Researchers have created separate algorithms which have the ability to use sight, sound and text to communicate with humans and interact in different environments more effectively.
In two public papers, the researchers at Google said: “Deep learning yields great results across many fields, from speech recognition, image classification, to translation. We present a single model that yields good results on a number of problems spanning multiple domains.”
The researchers also speculate that with the algorithms’ new-found abilities, they have the potential of teaching other AI algorithms communication skills using deep learning, in future research studies in the field with little human interference.
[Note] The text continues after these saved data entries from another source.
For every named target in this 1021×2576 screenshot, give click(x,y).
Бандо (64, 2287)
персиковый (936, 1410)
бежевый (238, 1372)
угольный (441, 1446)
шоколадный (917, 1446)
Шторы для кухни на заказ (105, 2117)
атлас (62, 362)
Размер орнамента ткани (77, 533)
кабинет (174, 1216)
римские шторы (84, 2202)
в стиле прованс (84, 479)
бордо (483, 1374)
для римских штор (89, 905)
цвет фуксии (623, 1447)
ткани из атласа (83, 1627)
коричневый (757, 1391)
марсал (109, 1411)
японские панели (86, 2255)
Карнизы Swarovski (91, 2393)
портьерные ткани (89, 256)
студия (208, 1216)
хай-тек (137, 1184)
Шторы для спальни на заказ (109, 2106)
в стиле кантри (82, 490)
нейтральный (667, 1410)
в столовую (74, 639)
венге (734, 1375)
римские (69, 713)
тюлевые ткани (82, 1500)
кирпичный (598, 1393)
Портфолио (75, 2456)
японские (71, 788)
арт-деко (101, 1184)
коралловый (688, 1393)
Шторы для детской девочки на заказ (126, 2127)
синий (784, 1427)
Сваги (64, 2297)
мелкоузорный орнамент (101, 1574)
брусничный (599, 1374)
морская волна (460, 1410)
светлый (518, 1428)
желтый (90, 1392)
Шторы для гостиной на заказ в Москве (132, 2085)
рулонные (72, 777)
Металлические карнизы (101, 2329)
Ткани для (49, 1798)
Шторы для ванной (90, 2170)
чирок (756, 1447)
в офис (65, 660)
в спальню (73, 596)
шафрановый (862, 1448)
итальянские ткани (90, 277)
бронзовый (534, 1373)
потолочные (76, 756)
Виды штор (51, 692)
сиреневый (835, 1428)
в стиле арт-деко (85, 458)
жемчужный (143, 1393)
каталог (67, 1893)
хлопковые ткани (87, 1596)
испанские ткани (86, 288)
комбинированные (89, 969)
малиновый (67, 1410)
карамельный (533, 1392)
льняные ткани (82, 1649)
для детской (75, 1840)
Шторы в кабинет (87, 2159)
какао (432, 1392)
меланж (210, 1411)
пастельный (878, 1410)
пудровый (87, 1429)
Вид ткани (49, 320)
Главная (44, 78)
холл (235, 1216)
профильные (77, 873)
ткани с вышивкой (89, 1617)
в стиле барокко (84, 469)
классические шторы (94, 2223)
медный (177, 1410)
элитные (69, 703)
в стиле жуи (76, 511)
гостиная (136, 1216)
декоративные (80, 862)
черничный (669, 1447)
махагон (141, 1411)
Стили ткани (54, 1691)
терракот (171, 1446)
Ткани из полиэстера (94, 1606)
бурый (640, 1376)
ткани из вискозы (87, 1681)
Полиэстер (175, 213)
An MIT research paper noted: “The goal is to create representations that are robust in another way: we learn representations that are aligned across modality. We believe aligned cross-modal representations will have a large impact in computer vision because they are fundamental components for machine perception to understand relationships between modalities.”
The purpose of the experiments was to see if the algorithms could identify and communicate using human senses.
The experiments were conducted in simple stages so that the algorithms knew clearly what was being instructed whilst identifying various senses and how they could respond to them appropriately in a real-life scenario.
A common example was the AI’s capability of identifying and deconstructing various forms of information it was given so that it could react accordingly. These included sounds and images of vehicles, animals and people with descriptions of their appearances and actions being committed.
The two separate studies adopted similar but different approaches to the research. Google chose to concentrate on AI translation between languages, whereas MIT researched how the AI could construct sentences.
Google researchers expalined: “We believe that this treads a path towards interesting future work on more deep learning architectures, especially since our model shows transfer learning from tasks with a large amount of available data to ones where the data is limited.”
Recently AI researchers at Facebook incidentally discovered that algorithms were able to communicate in a machine-type language until it was rectified back to human. At present, AI does not have the ability to perform more than one of the five human senses in practical tests. But it is hoped that the experiments conducted by MIT and Google have driven forward these next stages of AI development.